Task
Although the data below holds other lines too, output only those from the line with "Click the air-naval battle marker on map" up to and including the line with "Open the Bookmarks", exactly as they appear.

Stored records

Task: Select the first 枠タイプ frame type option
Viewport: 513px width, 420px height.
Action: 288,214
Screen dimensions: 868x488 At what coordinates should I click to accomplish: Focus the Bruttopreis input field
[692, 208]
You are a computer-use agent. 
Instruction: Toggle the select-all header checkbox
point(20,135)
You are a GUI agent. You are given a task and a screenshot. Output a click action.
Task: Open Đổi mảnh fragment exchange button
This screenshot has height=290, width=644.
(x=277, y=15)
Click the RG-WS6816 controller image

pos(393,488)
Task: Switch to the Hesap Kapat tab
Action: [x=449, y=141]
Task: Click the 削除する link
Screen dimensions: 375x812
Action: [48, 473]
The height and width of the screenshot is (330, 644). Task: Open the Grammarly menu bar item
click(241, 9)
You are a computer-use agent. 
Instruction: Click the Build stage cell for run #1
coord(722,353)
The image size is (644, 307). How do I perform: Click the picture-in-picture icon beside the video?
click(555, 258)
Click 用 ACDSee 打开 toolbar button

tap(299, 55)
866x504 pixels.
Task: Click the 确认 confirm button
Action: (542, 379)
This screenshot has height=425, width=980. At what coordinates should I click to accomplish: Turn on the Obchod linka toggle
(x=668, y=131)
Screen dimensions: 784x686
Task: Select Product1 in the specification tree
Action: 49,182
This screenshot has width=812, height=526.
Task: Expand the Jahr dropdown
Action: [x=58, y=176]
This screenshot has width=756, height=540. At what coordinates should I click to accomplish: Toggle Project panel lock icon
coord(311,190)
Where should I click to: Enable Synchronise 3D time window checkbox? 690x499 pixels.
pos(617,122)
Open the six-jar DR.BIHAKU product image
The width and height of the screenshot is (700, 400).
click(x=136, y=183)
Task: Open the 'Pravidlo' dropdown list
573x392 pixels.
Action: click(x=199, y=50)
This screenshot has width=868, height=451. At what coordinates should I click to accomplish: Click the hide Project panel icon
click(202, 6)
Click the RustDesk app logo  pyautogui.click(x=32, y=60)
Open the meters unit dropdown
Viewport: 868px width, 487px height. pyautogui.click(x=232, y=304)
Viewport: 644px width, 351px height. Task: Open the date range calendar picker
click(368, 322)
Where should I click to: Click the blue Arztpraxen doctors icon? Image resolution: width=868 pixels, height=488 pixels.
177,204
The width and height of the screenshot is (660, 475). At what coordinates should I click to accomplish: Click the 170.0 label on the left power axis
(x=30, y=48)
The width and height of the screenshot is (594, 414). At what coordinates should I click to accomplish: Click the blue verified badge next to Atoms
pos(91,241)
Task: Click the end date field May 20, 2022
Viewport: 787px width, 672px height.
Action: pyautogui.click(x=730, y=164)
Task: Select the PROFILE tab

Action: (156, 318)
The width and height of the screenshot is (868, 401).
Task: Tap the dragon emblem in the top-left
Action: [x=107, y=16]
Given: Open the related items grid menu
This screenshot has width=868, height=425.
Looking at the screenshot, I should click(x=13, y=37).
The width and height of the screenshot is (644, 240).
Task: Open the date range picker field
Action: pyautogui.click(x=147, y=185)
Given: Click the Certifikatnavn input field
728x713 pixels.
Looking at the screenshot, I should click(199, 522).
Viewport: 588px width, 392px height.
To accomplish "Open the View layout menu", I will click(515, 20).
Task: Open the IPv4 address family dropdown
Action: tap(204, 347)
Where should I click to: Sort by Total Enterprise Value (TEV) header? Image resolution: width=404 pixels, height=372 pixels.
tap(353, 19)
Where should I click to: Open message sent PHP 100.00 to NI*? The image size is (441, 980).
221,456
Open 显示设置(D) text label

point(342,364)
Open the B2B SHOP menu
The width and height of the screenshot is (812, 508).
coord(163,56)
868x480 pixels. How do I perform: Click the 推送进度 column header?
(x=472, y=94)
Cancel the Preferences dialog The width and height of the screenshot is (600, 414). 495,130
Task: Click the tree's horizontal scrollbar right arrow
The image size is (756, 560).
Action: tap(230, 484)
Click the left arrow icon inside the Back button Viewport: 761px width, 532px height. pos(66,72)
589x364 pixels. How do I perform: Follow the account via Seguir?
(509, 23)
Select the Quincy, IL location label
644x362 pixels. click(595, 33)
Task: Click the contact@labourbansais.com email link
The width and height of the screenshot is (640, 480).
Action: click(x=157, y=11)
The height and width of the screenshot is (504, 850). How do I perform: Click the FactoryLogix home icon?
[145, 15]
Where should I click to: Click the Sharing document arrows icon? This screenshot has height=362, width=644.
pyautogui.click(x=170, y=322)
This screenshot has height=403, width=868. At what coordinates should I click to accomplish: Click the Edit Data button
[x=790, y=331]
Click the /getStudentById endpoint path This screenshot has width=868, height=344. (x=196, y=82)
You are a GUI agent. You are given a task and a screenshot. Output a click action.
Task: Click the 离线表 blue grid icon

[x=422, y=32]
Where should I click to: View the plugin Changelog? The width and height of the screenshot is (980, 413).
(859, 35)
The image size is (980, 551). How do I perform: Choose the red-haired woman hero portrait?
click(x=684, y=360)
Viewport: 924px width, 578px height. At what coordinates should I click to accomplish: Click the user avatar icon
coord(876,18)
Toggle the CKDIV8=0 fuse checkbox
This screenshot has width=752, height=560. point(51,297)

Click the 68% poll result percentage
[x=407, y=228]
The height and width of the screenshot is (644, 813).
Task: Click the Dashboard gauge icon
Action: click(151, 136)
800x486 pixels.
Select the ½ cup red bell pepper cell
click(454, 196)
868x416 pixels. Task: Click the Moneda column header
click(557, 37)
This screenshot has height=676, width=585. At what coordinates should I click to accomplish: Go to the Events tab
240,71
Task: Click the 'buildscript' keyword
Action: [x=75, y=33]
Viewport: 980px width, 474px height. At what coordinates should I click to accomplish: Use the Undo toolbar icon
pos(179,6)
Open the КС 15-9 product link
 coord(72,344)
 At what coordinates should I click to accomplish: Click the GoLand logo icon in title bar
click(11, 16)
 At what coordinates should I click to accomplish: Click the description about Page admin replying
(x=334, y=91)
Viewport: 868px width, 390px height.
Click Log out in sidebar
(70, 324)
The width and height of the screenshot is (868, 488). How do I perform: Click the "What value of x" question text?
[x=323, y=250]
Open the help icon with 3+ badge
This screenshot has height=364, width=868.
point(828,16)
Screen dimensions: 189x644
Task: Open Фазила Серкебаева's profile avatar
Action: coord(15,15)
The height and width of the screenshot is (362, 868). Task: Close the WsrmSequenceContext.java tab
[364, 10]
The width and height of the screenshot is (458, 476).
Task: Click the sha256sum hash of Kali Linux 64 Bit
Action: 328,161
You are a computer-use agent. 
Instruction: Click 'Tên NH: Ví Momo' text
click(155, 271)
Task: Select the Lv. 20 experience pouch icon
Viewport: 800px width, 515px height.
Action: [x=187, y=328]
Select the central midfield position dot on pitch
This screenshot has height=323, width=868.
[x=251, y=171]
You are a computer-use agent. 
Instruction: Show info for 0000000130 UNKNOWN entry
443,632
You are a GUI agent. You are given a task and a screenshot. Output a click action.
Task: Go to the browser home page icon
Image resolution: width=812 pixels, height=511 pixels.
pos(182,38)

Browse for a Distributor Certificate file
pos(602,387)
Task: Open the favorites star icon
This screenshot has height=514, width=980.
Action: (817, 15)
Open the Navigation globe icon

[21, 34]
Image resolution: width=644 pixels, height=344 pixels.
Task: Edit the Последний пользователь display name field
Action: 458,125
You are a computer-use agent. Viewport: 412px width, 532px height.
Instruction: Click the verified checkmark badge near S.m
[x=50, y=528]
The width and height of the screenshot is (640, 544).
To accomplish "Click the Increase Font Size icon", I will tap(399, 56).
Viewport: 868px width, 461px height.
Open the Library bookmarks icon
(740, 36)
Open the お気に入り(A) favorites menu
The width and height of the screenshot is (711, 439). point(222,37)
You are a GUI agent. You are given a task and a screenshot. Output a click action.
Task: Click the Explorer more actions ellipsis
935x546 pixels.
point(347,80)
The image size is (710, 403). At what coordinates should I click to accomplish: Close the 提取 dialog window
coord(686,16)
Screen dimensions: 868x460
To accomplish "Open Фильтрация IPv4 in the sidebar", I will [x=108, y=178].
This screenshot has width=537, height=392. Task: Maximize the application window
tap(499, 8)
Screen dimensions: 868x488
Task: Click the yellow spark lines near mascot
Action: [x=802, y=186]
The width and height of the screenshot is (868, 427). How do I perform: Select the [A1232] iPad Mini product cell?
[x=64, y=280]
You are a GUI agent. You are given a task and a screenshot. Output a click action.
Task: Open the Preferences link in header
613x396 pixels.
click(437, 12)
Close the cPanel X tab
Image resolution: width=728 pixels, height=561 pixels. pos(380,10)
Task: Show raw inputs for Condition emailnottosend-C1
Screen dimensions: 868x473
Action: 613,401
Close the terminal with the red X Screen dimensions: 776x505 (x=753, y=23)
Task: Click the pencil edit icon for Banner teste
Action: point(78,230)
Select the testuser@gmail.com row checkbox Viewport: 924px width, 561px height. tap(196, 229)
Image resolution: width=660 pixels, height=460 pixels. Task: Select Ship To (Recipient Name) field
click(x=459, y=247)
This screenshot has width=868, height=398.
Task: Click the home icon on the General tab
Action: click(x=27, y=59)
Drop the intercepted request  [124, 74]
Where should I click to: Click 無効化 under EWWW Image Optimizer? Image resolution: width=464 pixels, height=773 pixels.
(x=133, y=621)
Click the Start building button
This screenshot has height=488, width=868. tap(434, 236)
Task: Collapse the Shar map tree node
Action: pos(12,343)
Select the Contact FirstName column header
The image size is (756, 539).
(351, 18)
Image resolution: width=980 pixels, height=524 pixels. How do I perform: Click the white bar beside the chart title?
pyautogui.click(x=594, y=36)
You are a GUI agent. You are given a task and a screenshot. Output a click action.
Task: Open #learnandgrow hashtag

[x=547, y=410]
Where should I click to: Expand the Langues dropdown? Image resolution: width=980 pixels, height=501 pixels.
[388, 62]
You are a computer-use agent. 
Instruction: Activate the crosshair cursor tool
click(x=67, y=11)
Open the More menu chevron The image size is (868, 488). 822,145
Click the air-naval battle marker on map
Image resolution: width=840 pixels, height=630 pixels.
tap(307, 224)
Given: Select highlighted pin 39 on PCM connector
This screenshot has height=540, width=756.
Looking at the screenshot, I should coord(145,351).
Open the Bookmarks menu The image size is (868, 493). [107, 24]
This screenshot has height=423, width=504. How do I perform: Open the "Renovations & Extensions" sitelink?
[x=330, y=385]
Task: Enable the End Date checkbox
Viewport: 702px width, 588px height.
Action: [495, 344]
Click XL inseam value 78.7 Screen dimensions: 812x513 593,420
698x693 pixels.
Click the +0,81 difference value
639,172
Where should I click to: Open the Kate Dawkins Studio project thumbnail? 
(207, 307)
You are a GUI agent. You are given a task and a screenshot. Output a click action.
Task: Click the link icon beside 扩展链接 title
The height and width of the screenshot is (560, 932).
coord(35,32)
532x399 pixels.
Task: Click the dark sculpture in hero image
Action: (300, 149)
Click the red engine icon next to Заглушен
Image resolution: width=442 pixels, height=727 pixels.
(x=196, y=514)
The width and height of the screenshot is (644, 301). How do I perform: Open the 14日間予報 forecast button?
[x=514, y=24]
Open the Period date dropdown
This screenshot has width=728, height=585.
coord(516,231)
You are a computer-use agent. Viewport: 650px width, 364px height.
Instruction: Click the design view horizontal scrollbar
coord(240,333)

Expected answer
Click the air-naval battle marker on map
Image resolution: width=840 pixels, height=630 pixels.
tap(307, 224)
Given: Select highlighted pin 39 on PCM connector
This screenshot has height=540, width=756.
Looking at the screenshot, I should coord(145,351).
Open the Bookmarks menu The image size is (868, 493). [107, 24]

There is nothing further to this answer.